> [Task requirements]: Copy out all of the material below, substituting "How would I carry out" for every occurrence of "How do I perform" and keeping everything else unchanged.

### Exercise data ###

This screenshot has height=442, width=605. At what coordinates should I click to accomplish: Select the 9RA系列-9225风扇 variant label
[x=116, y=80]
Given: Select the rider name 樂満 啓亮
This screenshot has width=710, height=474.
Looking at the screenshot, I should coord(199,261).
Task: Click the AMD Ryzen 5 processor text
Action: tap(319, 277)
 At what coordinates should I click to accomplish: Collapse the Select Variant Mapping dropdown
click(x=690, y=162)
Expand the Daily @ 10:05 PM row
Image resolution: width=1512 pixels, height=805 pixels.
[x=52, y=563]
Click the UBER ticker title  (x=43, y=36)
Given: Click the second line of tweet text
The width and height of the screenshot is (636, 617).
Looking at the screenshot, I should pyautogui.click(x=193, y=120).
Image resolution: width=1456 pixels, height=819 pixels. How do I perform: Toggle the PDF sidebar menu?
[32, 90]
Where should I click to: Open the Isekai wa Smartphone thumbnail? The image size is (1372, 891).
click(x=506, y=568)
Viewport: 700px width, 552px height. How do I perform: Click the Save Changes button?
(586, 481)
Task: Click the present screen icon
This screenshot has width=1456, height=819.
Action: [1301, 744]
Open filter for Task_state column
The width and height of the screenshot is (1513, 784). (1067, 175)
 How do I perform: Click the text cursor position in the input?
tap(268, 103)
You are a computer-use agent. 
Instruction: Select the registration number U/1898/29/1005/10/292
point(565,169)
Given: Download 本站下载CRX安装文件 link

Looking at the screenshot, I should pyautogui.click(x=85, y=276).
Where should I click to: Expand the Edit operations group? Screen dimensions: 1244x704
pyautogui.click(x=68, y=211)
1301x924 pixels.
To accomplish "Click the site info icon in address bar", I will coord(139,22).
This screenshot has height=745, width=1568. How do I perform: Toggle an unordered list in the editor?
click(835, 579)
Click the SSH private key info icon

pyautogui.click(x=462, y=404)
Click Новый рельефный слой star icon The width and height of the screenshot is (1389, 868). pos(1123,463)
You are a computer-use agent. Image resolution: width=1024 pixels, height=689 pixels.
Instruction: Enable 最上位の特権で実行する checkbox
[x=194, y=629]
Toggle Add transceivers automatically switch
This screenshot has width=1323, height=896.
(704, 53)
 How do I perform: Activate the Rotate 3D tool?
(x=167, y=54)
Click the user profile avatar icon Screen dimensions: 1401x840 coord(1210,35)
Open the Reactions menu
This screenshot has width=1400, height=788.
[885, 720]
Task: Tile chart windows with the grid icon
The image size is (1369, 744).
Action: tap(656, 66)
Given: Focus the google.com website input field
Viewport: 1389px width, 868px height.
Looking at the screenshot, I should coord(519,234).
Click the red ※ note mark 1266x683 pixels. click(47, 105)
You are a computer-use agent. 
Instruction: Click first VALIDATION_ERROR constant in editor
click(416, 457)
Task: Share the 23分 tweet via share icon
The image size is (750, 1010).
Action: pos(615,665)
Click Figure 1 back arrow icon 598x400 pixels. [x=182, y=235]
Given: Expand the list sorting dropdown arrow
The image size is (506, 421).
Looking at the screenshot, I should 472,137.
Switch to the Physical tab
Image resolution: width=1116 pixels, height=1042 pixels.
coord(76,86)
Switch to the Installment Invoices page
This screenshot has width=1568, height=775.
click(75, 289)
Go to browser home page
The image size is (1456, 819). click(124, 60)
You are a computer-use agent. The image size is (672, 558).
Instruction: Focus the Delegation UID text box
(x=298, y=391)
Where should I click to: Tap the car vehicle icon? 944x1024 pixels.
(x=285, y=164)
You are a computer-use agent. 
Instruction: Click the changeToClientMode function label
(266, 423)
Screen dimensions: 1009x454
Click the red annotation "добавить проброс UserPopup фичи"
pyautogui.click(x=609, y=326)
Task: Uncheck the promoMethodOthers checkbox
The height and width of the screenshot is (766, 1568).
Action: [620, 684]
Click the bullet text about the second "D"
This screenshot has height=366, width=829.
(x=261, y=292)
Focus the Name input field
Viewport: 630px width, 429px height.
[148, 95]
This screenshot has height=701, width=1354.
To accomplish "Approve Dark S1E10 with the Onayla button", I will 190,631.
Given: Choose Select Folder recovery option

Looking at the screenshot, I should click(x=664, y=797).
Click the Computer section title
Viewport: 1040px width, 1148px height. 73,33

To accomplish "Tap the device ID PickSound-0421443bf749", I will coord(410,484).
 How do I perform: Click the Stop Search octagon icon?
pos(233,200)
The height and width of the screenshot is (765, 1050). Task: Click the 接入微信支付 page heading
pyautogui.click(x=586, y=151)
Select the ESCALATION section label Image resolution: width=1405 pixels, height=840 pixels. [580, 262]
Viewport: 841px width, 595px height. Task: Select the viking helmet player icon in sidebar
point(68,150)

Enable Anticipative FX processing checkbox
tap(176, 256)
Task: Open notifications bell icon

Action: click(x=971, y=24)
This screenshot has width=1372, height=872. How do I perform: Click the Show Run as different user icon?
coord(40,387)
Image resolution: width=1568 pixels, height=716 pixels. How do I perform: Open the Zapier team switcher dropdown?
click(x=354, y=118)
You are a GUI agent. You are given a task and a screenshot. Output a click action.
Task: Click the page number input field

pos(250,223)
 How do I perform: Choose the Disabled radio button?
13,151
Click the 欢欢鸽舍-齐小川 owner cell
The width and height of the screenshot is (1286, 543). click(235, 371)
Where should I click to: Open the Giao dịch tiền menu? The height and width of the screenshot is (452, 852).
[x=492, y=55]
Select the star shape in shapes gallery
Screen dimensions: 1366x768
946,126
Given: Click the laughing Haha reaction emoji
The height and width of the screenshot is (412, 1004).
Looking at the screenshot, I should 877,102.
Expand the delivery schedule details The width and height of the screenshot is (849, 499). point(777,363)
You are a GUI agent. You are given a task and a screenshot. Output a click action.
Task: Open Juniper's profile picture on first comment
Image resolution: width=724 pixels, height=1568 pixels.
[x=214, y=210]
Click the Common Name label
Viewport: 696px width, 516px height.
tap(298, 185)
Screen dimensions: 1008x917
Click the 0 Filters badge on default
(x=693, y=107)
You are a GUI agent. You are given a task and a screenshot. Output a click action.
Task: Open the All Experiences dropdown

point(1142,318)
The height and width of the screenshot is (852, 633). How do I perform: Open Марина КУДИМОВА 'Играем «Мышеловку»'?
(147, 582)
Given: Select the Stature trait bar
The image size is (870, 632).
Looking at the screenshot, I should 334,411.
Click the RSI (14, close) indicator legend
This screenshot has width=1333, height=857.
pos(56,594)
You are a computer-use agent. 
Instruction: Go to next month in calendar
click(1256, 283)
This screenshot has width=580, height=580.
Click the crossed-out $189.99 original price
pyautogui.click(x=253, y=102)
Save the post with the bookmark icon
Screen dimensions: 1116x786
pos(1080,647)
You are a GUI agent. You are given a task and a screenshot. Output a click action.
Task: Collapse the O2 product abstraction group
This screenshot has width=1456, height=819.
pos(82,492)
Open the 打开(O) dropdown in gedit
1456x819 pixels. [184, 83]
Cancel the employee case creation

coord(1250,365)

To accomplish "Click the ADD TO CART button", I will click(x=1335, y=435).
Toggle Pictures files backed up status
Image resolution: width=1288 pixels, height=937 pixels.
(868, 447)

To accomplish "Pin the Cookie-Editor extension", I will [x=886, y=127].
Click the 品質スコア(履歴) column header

###

> [Complete answer]:
This screenshot has height=442, width=605. At what coordinates should I click to accomplish: Select the 9RA系列-9225风扇 variant label
[x=116, y=80]
Given: Select the rider name 樂満 啓亮
This screenshot has width=710, height=474.
Looking at the screenshot, I should coord(199,261).
Task: Click the AMD Ryzen 5 processor text
Action: tap(319, 277)
 At what coordinates should I click to accomplish: Collapse the Select Variant Mapping dropdown
click(x=690, y=162)
Expand the Daily @ 10:05 PM row
Image resolution: width=1512 pixels, height=805 pixels.
[x=52, y=563]
Click the UBER ticker title  (x=43, y=36)
Given: Click the second line of tweet text
The width and height of the screenshot is (636, 617).
Looking at the screenshot, I should pyautogui.click(x=193, y=120).
Image resolution: width=1456 pixels, height=819 pixels. How would I carry out: Toggle the PDF sidebar menu?
[32, 90]
Where should I click to: Open the Isekai wa Smartphone thumbnail? The image size is (1372, 891).
click(x=506, y=568)
Viewport: 700px width, 552px height. How would I carry out: Click the Save Changes button?
(586, 481)
Task: Click the present screen icon
This screenshot has width=1456, height=819.
Action: [1301, 744]
Open filter for Task_state column
The width and height of the screenshot is (1513, 784). (1067, 175)
 How would I carry out: Click the text cursor position in the input?
tap(268, 103)
You are a computer-use agent. 
Instruction: Select the registration number U/1898/29/1005/10/292
point(565,169)
Given: Download 本站下载CRX安装文件 link

Looking at the screenshot, I should pyautogui.click(x=85, y=276).
Where should I click to: Expand the Edit operations group? Screen dimensions: 1244x704
pyautogui.click(x=68, y=211)
1301x924 pixels.
To accomplish "Click the site info icon in address bar", I will coord(139,22).
This screenshot has height=745, width=1568. How would I carry out: Toggle an unordered list in the editor?
click(835, 579)
Click the SSH private key info icon

pyautogui.click(x=462, y=404)
Click Новый рельефный слой star icon The width and height of the screenshot is (1389, 868). pos(1123,463)
You are a computer-use agent. Image resolution: width=1024 pixels, height=689 pixels.
Instruction: Enable 最上位の特権で実行する checkbox
[x=194, y=629]
Toggle Add transceivers automatically switch
This screenshot has width=1323, height=896.
(704, 53)
 How would I carry out: Activate the Rotate 3D tool?
(x=167, y=54)
Click the user profile avatar icon Screen dimensions: 1401x840 coord(1210,35)
Open the Reactions menu
This screenshot has width=1400, height=788.
[885, 720]
Task: Tile chart windows with the grid icon
The image size is (1369, 744).
Action: tap(656, 66)
Given: Focus the google.com website input field
Viewport: 1389px width, 868px height.
Looking at the screenshot, I should coord(519,234).
Click the red ※ note mark 1266x683 pixels. click(47, 105)
You are a computer-use agent. 
Instruction: Click first VALIDATION_ERROR constant in editor
click(416, 457)
Task: Share the 23分 tweet via share icon
The image size is (750, 1010).
Action: pos(615,665)
Click Figure 1 back arrow icon 598x400 pixels. [x=182, y=235]
Given: Expand the list sorting dropdown arrow
The image size is (506, 421).
Looking at the screenshot, I should 472,137.
Switch to the Physical tab
Image resolution: width=1116 pixels, height=1042 pixels.
coord(76,86)
Switch to the Installment Invoices page
This screenshot has width=1568, height=775.
click(75, 289)
Go to browser home page
The image size is (1456, 819). click(124, 60)
You are a computer-use agent. The image size is (672, 558).
Instruction: Focus the Delegation UID text box
(x=298, y=391)
Where should I click to: Tap the car vehicle icon? 944x1024 pixels.
(x=285, y=164)
You are a computer-use agent. 
Instruction: Click the changeToClientMode function label
(266, 423)
Screen dimensions: 1009x454
Click the red annotation "добавить проброс UserPopup фичи"
pyautogui.click(x=609, y=326)
Task: Uncheck the promoMethodOthers checkbox
The height and width of the screenshot is (766, 1568).
Action: [620, 684]
Click the bullet text about the second "D"
This screenshot has height=366, width=829.
(x=261, y=292)
Focus the Name input field
Viewport: 630px width, 429px height.
[148, 95]
This screenshot has height=701, width=1354.
To accomplish "Approve Dark S1E10 with the Onayla button", I will 190,631.
Given: Choose Select Folder recovery option

Looking at the screenshot, I should click(x=664, y=797).
Click the Computer section title
Viewport: 1040px width, 1148px height. 73,33

To accomplish "Tap the device ID PickSound-0421443bf749", I will coord(410,484).
 How would I carry out: Click the Stop Search octagon icon?
pos(233,200)
The height and width of the screenshot is (765, 1050). Task: Click the 接入微信支付 page heading
pyautogui.click(x=586, y=151)
Select the ESCALATION section label Image resolution: width=1405 pixels, height=840 pixels. [580, 262]
Viewport: 841px width, 595px height. Task: Select the viking helmet player icon in sidebar
point(68,150)

Enable Anticipative FX processing checkbox
tap(176, 256)
Task: Open notifications bell icon

Action: click(x=971, y=24)
This screenshot has width=1372, height=872. How would I carry out: Click the Show Run as different user icon?
coord(40,387)
Image resolution: width=1568 pixels, height=716 pixels. How would I carry out: Open the Zapier team switcher dropdown?
click(x=354, y=118)
You are a GUI agent. You are given a task and a screenshot. Output a click action.
Task: Click the page number input field

pos(250,223)
 How would I carry out: Choose the Disabled radio button?
13,151
Click the 欢欢鸽舍-齐小川 owner cell
The width and height of the screenshot is (1286, 543). click(235, 371)
Where should I click to: Open the Giao dịch tiền menu? The height and width of the screenshot is (452, 852).
[x=492, y=55]
Select the star shape in shapes gallery
Screen dimensions: 1366x768
946,126
Given: Click the laughing Haha reaction emoji
The height and width of the screenshot is (412, 1004).
Looking at the screenshot, I should 877,102.
Expand the delivery schedule details The width and height of the screenshot is (849, 499). point(777,363)
You are a GUI agent. You are given a task and a screenshot. Output a click action.
Task: Open Juniper's profile picture on first comment
Image resolution: width=724 pixels, height=1568 pixels.
[x=214, y=210]
Click the Common Name label
Viewport: 696px width, 516px height.
tap(298, 185)
Screen dimensions: 1008x917
Click the 0 Filters badge on default
(x=693, y=107)
You are a GUI agent. You are given a task and a screenshot. Output a click action.
Task: Open the All Experiences dropdown

point(1142,318)
The height and width of the screenshot is (852, 633). How would I carry out: Open Марина КУДИМОВА 'Играем «Мышеловку»'?
(147, 582)
Given: Select the Stature trait bar
The image size is (870, 632).
Looking at the screenshot, I should 334,411.
Click the RSI (14, close) indicator legend
This screenshot has width=1333, height=857.
pos(56,594)
You are a computer-use agent. 
Instruction: Go to next month in calendar
click(1256, 283)
This screenshot has width=580, height=580.
Click the crossed-out $189.99 original price
pyautogui.click(x=253, y=102)
Save the post with the bookmark icon
Screen dimensions: 1116x786
pos(1080,647)
You are a GUI agent. You are given a task and a screenshot. Output a click action.
Task: Collapse the O2 product abstraction group
This screenshot has width=1456, height=819.
pos(82,492)
Open the 打开(O) dropdown in gedit
1456x819 pixels. [184, 83]
Cancel the employee case creation

coord(1250,365)

To accomplish "Click the ADD TO CART button", I will click(x=1335, y=435).
Toggle Pictures files backed up status
Image resolution: width=1288 pixels, height=937 pixels.
(868, 447)

To accomplish "Pin the Cookie-Editor extension", I will [x=886, y=127].
Click the 品質スコア(履歴) column header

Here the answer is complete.